I’m working on the 3rd edition of my book Progressive Lessons. I decided to be more focussed and concentrate only on the three beginners’ tunes from the testimony of Patrick Quin and Denis O’Hampsey. Looking again at the manuscript sources, I am seeing a lot of things that I had not paid attention to before, and which are worryingly different from the way I have been playing and teaching these tunes up to now.
The most significant think that has come out of this study is consideration of hand position on the harp. I have written here recently about Patrick Byrne’s hand position, on alternating strings to give a “chord” shape. But I have been looking more closely at the portraits of Quin, O’Hampsey and other harpers, and I am seeing a consistent positioning of the left and right hands differently. I see two main grups of portraits; the 19th century harpers (Patrick Byrne and Patrick Murney) hold their hands higher, with the fingers drooping a little, perhaps influenced by French pedal harp technique.

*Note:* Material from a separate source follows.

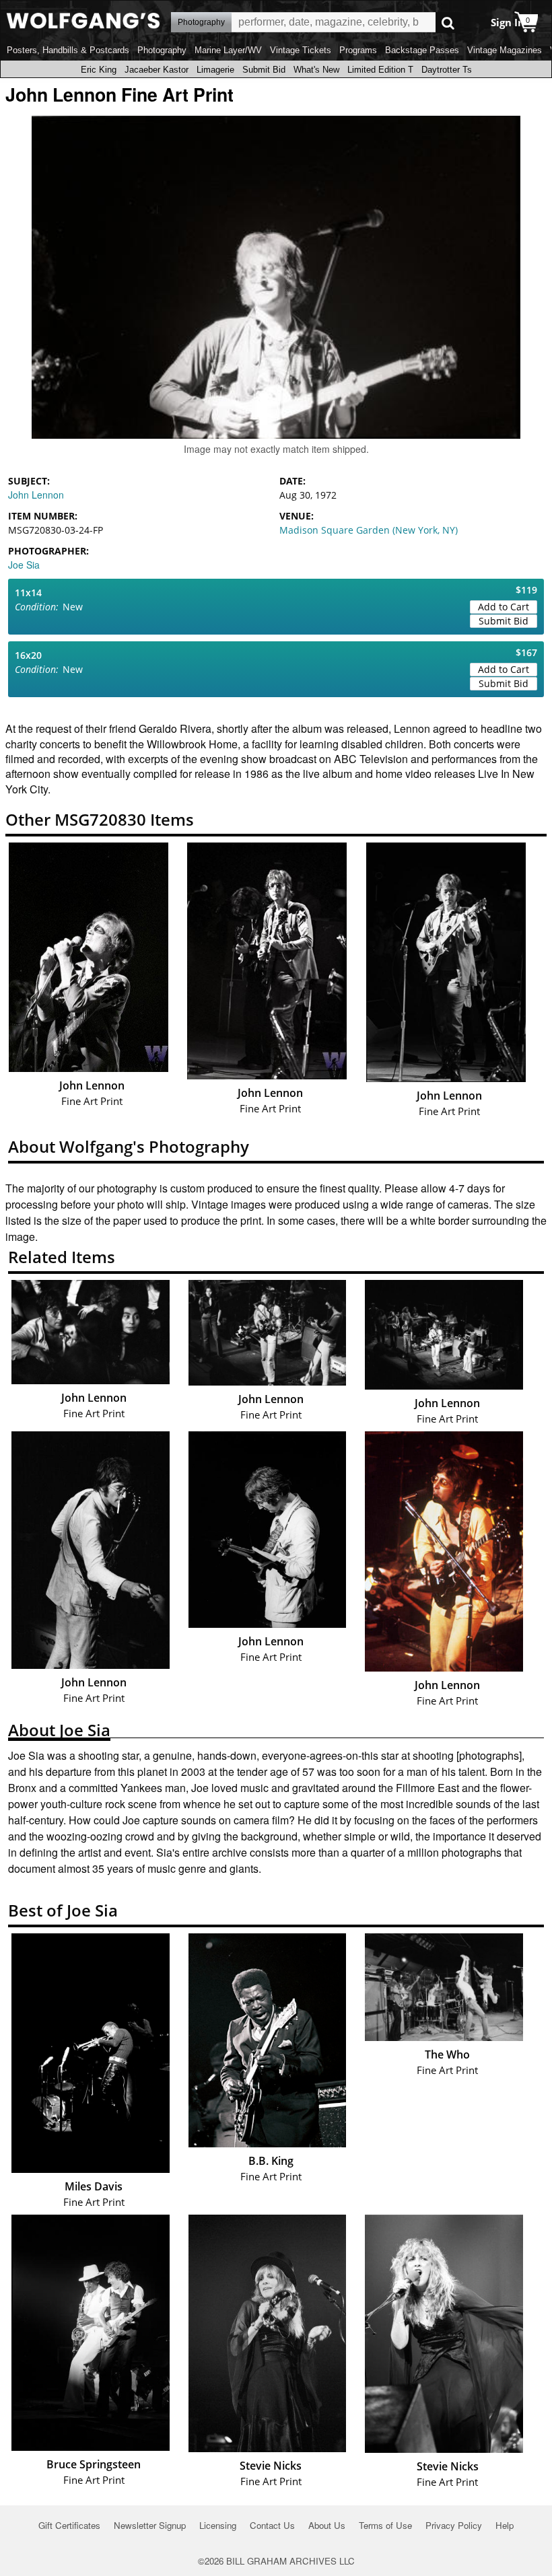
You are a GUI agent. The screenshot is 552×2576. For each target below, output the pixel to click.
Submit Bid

But the 18th century harpers have a distinctive strong hand position,. I would characterise it as having the left hand curled, with the three fingers placed and the thumb lifted high out of the way; while the right hand is very flat, stretched out with the thumb high and the fourth finger stretched out to a low string.
The combination of these hand positions, with the notations in Bunting’s manuscripts of Mailí Bhán and Burns’s March, give a very different system for playing early Irish harp from what we have all been doing up to now.